英語とは誠に無粋な言語で,こう翻訳してしまうと,趣も何もあったものではないのですが,フランス語の原文は,Qu’ils mangent de la brioche. (ブリオッシュを食べさせたら?)になるそうです。
有名な,「パンがないなら...」は,今では,史実的には,マリー・アントワネット王妃の言葉ではなかったとされていますが,言葉の意味自体は,市場に安いパンが無くなってしまったのであれば,当時菓子パンの一種とされたブリオッシュ――水の代わりに牛乳とバターと卵を多く使った――を安価で供給しなさい,というものだそうです。メタボ的にはあまり感心しませんが,こういう勅令であれば,筆者のような甘党は大歓迎です。
マリー・アントワネット王妃にまつわる逸話については,その多くが中傷やデマということらしいですが,同妃や王室に対する悪意とか憎悪といったフィルターを通して物事を見聞きすると,「さもありなん」と,信じてしまうのは人間の事実認識の限界のようです。
「原発廃止論の論拠なるものの多くの部分が放射線への恐怖というセンチメントに発していることの危うさだ。恐怖は何よりも強いセンチメントだろうが、しかしそれに駆られて文明を支える要因の原発を否定してしまうのは軽率を超えて危険な話だ」とは,石原東京都知事の論稿ですが,感情的な反発が一見勇ましい正義感に見え,本人もすこぶるご満悦,「政府はけしからん」的強硬論に自己陶酔してしまうところ,そういうときこそ落ち着いて周りを見直す余裕が必要です。

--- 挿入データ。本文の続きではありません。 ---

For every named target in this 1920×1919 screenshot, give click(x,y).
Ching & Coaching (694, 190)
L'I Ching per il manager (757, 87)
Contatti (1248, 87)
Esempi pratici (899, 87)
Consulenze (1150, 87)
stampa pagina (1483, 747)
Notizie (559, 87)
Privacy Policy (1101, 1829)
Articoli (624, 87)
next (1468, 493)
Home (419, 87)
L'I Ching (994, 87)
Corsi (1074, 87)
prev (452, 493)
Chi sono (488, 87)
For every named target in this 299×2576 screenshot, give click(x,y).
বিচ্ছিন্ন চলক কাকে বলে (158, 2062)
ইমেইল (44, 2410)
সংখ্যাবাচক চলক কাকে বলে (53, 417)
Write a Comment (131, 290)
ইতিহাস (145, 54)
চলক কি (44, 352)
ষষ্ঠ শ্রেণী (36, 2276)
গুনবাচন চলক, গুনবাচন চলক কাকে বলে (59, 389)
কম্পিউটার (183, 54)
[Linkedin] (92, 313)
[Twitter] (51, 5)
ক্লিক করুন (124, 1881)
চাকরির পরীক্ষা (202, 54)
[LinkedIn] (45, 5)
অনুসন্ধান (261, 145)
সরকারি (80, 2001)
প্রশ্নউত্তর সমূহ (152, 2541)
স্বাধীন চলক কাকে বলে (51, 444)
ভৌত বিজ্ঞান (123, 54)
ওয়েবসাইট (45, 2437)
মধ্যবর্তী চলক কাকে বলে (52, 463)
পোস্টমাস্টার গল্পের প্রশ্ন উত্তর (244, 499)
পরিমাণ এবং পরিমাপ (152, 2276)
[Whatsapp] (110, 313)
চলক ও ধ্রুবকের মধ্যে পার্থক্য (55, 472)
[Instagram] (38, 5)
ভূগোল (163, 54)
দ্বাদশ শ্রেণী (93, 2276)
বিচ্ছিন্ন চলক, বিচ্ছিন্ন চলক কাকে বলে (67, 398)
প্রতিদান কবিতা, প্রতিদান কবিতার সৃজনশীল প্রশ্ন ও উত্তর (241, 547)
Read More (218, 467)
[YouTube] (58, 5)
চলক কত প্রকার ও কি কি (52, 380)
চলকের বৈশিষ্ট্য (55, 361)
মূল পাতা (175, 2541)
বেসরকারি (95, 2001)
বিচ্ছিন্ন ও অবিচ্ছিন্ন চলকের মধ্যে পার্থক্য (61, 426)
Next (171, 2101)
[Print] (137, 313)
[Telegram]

その,マリー・アントワネット王妃,ギロチン台に引き出されたとき,最期の言葉は、死刑執行人の足を踏んでしまった際に発した「ごめんなさいね、わざとではありませんのよ。でも(あなたの)靴が汚れなくてよかった。」,ということだったそうですが,死に際して,さりげない気遣いができる,高貴でお洒落な,優しいおばちゃんだったのかもしれません。